Work to complete — Return a copy of every line in the data below that contains "agent".

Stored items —
◇ ◇ ◇ ◇

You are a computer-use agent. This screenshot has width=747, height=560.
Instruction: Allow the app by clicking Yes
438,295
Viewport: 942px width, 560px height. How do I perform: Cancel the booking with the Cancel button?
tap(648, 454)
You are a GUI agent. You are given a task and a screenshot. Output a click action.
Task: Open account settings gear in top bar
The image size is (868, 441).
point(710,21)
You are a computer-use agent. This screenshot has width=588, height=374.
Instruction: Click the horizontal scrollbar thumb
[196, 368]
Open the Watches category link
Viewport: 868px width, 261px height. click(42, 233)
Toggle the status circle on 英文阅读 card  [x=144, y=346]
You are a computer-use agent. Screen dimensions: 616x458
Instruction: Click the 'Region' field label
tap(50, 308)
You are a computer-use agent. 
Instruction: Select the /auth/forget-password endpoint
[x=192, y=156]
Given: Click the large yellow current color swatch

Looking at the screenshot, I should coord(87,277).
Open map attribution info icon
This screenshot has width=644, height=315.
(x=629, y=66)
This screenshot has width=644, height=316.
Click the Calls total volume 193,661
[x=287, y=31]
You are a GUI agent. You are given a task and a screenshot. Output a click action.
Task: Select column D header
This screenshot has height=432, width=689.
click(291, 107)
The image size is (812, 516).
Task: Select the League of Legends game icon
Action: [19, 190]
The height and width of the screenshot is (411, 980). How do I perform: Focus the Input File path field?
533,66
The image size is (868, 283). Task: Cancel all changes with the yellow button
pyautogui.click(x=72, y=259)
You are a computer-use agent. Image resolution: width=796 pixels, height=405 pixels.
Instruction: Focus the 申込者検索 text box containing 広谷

◇ ◇ ◇ ◇

Solution for this exercise —
You are a computer-use agent. This screenshot has width=747, height=560.
You are a GUI agent. You are given a task and a screenshot. Output a click action.
You are a computer-use agent. This screenshot has width=588, height=374.
You are a computer-use agent. Screen dimensions: 616x458
You are a computer-use agent. 
You are a GUI agent. You are given a task and a screenshot. Output a click action.
You are a computer-use agent. Image resolution: width=796 pixels, height=405 pixels.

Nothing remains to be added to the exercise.